Emmanuel Meirieu fait résonner la voix de Blind Willie Johnson

photo : Compagnie Bloc opératoire

Dark was the night, cold was the ground, c’est le titre d’une chanson de Blind Willie Johnson. C’est aussi un des titres qui figure sur le disque, envoyé dans l’espace, comme une trace de l’humanité. Emmanuel Meirieu avec sa compagnie Bloc opératoire reviennent sur la vie de ce chanteur dans Dark was the night, un spectacle dans lequel il croise des destins. C’est jeudi 12 janvier à la scène nationale de Dieppe.

Emmanuel Meirieu choisit ses héros. « Je préfère les taiseux aux gueulards. Aujourd’hui, on se trompe de héros. On le voit dans les récits. On idolâtre les voraces, les goinfres et on leur donne le pouvoir. C’est l’indifférence, la brutalité, le manque d’humilité, l’efficacité, la performance qui sont récompensés. J’aime ceux qui sont effacés par la grande histoire. Pour les remercier, j’écris des spectacles en leur honneur ».

Point de départ des créations d’Emmanuel Meirieu  : un fait réel. « Je n’ai plus la nécessité de la fiction. Le réel est très puissant et très beau. Je le transforme le moins possible. C’est juste un regard personnel sur un événement. Je garde juste la puissance allégorique.
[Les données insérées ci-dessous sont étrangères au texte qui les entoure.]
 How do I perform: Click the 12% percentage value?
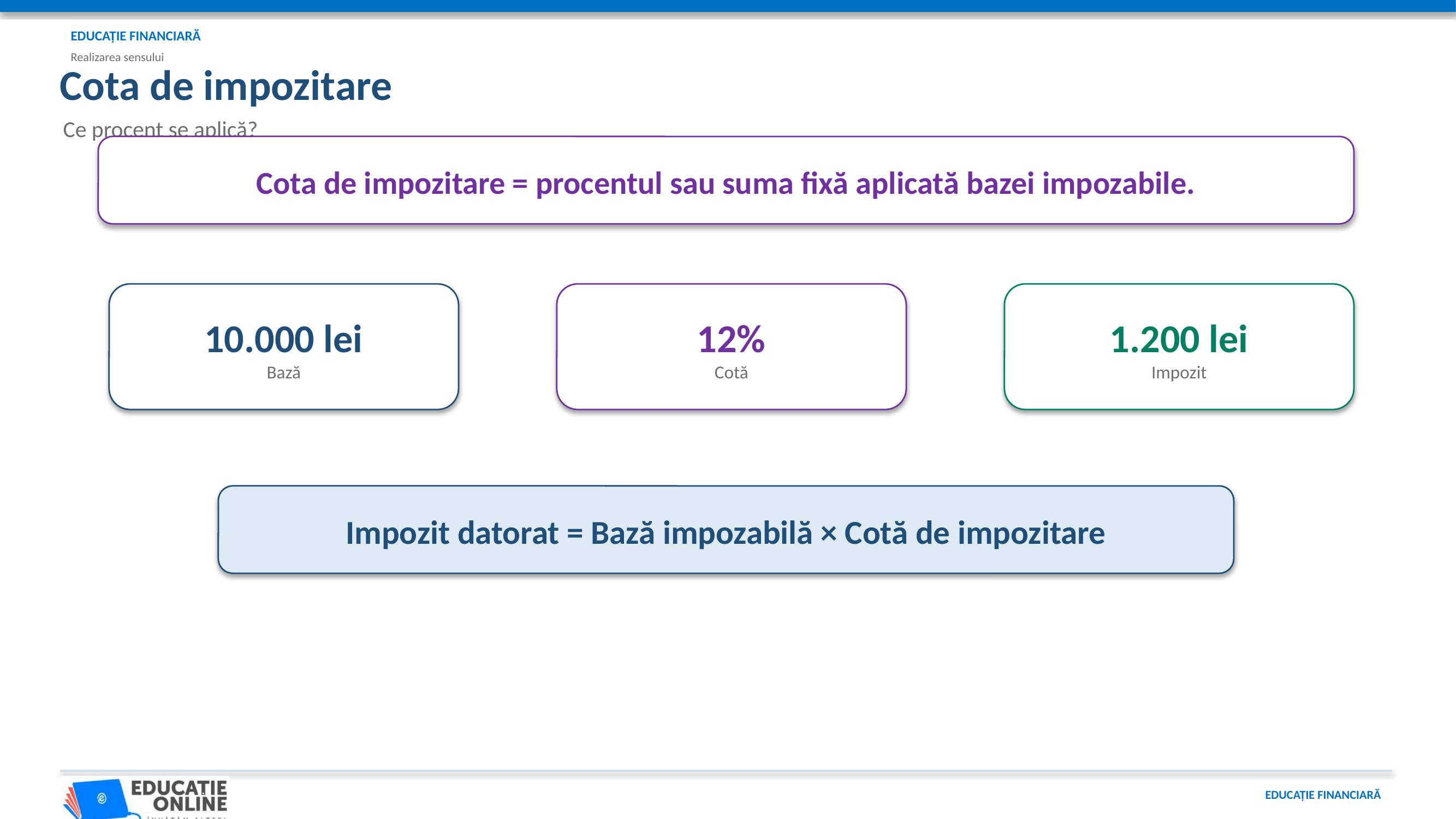pyautogui.click(x=731, y=340)
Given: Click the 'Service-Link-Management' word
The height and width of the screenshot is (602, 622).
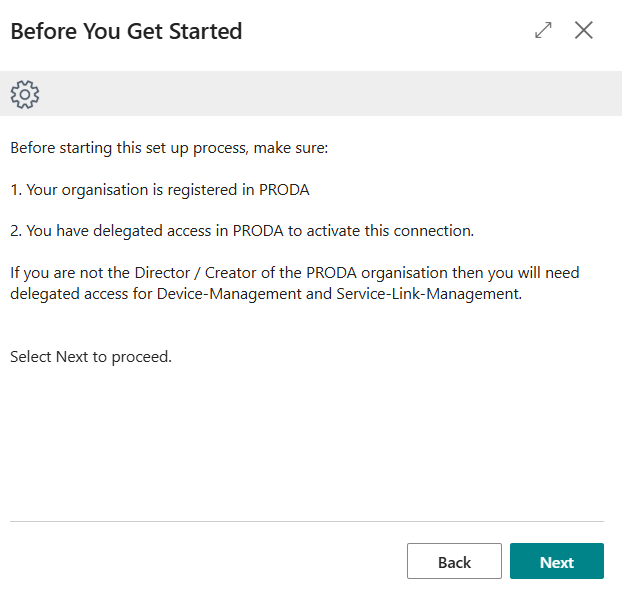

Il faut toujours une parabole derrière cela ».

Une humanité

Les oubliés sont toujours au cœur des histoires d’Emmanuel Meirieu. De magnifiques histoires empreintes d’émotions, de symboles, d’humanité et de merveilleux qui sont racontées dans des scénographies remarquables. « Il n’y a pas que les empereurs et les reines qui ont droit à de beaux décors ». Après Les Naufragés, l’auteur et metteur en scène s’est intéressé au parcours de Blind Willie Johnson (1897-1945), bluesman américain, mort seul, d’une pneumonie, dans les ruines de sa maison calcinée ; l’hôpital ayant refusé de soigner le chanteur et guitariste parce qu’il était noir et pauvre. 

Une ironie de l’histoire : trente ans plus tard, une de ses chansons, Dark was the night, cold was the ground, a été gravée sur un disque couvert d’or avec 26 autres titres, 118 photographies, des messages de salutations en 55 langues et autres sons de la Terre. L’objet, fabriqué pour durer environ un milliard d’années, a été envoyé le 20 août 1977 de la base de Cap Canaveral aux États-Unis vers l’espace interstellaire. Tel un message transmis à des civilisations extraterrestres afin de découvrir « la meilleure part de nous-mêmes ».

Un « monument »

Présenté à la scène nationale de Dieppe jeudi 12 janvier, Dark was the night n’est pas un biopic. Emmanuel Meirieu dresse un nouveau « monument » pour un oublié, fait entendre la voix de Blind Willie Johnson, une de ces « personnes modestes qui prennent soin de tout ». Son récit se déroule aujourd’hui dans une forêt scindée par une rivière. Là, un homme part à la recherche du lieu où a été déposé le corps du bluesman afin de lui offrir une véritable sépulture et retrouver les identités des esclaves enterrés au même endroit. Il y a aussi l’enfant, devenu adulte et apiculteur, qui a enregistré un « bonjour » en français sur le disque. Lui veut sauver ses abeilles.

Dans ce spectacle, comme dans les précédents, la musique tient une place importante. « J’en ai besoin. Comme dans un opéra, il y a le livret et la partition. Je combine les mots et les notes ». Le titre de Blind Willie Johnson revient comme « un gimmick » et se mêle à aux compositions de Raphaël Chambouvet, inspirées des musiques du monde.